Valorisez vos compétences transférables vers l’adaptation : gestion de crise (lire Patrick Lagadec ?), pilotage de projet complexe, data et modélisation — des compétences génériques de cadre expérimenté, très demandées dans les secteurs en tension.
Construisez votre liste de 50 entreprises cibles dans les filières qui montent plutôt que d’attendre une offre sur un jobboard généraliste.
DON’T
Ne pariez pas sur un secteur exposé sans plan d’adaptation visible. Tourisme littoral, agriculture non irriguée, immobilier en zone à risque : posez la question en entretien ; l’absence de réponse est une réponse.
Ne laissez pas l’éco-anxiété remplacer la stratégie. S’inquiéter du climat est légitime ; en faire une carrière n’a de sens que si elle s’accompagne d’un plan concret, avec un calendrier.
Ne sous-estimez pas la vitesse du basculement. Ce qui semblait un scénario 2050 se joue devant nos yeux, à l’été 2026 : quatre canicules en dix semaines, un baril qui bondit de 20 dollars en 15 jours. Votre transition professionnelle doit suivre le même tempo, pas celui d’un plan de carrière sur cinq ans.
N’attendez pas que la maison ait brûlé pour agir. Chaque semaine de plus dans un poste ou un secteur exposé, sans plan de sortie, est une semaine de vulnérabilité supplémentaire.
Regarder ensemble dans la bonne direction
Ce que la Gironde vit ce week-end n’est pas un accident isolé.
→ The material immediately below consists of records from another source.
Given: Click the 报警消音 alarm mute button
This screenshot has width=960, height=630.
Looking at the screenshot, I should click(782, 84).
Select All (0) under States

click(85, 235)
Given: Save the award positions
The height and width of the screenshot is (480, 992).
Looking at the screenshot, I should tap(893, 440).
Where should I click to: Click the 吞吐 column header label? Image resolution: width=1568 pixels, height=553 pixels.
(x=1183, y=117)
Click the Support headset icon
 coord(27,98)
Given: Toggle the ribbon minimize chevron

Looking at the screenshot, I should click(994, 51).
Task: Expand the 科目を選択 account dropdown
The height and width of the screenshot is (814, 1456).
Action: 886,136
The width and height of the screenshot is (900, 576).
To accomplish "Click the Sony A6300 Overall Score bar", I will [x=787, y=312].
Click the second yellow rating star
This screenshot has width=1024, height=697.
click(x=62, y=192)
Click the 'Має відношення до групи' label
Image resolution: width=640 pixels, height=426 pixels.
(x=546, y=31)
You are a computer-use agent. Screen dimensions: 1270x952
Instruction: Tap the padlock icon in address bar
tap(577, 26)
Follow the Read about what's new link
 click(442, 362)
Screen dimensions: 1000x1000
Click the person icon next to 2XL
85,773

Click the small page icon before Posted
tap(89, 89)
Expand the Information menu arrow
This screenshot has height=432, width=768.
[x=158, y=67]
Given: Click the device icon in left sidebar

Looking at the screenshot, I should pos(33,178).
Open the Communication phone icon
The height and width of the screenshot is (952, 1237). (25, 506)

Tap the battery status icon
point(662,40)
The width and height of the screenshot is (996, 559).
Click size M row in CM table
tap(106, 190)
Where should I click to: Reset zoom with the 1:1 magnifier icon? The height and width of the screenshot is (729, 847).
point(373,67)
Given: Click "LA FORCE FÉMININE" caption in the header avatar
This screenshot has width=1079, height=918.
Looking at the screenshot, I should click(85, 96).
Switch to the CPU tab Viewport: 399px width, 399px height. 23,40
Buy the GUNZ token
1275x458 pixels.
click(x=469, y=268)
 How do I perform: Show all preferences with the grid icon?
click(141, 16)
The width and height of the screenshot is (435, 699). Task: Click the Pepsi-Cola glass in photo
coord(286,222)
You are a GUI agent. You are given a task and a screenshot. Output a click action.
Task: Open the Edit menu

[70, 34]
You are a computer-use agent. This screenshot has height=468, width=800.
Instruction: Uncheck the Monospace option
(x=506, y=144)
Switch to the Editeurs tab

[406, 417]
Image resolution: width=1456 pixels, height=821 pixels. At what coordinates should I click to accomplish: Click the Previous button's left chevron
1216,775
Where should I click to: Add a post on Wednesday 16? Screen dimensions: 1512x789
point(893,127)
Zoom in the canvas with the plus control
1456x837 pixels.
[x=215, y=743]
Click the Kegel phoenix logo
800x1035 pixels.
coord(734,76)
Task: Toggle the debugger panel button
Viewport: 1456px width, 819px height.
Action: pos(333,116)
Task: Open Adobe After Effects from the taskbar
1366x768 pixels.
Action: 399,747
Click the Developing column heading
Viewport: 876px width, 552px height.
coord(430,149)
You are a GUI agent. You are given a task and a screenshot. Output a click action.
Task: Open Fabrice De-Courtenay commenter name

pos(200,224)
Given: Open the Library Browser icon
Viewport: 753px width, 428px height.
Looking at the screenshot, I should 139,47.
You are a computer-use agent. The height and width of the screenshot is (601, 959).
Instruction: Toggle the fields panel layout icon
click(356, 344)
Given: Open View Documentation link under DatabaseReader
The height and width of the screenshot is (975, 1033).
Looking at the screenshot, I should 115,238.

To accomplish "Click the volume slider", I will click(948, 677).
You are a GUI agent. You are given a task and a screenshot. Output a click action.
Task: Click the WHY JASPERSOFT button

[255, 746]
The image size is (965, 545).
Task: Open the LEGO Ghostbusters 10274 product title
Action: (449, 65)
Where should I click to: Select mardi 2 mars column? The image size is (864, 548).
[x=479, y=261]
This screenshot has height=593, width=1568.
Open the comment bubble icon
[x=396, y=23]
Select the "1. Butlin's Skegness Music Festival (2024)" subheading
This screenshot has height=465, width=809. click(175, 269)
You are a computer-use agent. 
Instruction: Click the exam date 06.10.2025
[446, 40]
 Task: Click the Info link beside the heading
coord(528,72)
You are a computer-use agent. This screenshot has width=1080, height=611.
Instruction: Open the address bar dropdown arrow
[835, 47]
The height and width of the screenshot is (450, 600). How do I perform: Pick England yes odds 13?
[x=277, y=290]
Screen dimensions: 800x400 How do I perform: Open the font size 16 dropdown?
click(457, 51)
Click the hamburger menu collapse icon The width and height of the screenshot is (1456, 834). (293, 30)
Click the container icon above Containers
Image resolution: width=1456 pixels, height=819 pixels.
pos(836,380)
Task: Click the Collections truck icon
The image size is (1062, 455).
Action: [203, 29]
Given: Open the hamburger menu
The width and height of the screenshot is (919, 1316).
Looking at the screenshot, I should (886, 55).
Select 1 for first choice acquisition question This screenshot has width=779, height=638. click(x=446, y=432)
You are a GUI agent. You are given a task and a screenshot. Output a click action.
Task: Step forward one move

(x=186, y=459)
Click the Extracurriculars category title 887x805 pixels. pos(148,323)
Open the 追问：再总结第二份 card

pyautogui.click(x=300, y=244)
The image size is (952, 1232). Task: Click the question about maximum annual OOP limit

C’est la démonstration, en direct, que l’insécurité climatique n’est plus un sujet théorique : c’est un sujet de pouvoir d’achat, de stratégie d’entreprise et de choix de carrière, dès aujourd’hui.
Chez job do, nous avons adapté nos vies à cette réalité que beaucoup ont du mal à digérer il n’y a qu’à voir les prévisions de l’APEC fin janvier 2026 ne tenant pas compte du détroit d’Ormuz.
Et pour ceux qui ont besoin de prendre de la hauteur avant de trancher, La Tête au Vert propose cette parenthèse — au vert, loin de l’urgence — pour poser la question qui compte : qu’est-ce que je veux faire de ma vie professionnelle dans ce monde qui change ? Comment vais-je regarder mes enfants dans les yeux ?
La maison brûle. La question n’est plus de savoir si nous devons regarder. C’est de savoir ce que nous faisons, maintenant que nous avons vu.
Ah oui une dernière chose. « Notre Maison brûle et nous regardons ailleurs », célèbre phrase du Président Chirac au sommet de la Terre en 2002…
Vaste programme.
Sources : ministère de l’Intérieur (déclarations de Laurent Nuñez, 24-25 juillet 2026), Météo-France, OMS (stress thermique au travail), cours du Brent (24 juillet 2026), déclarations du Kremlin sur l’interdiction des exportations de gazole (8 juillet 2026).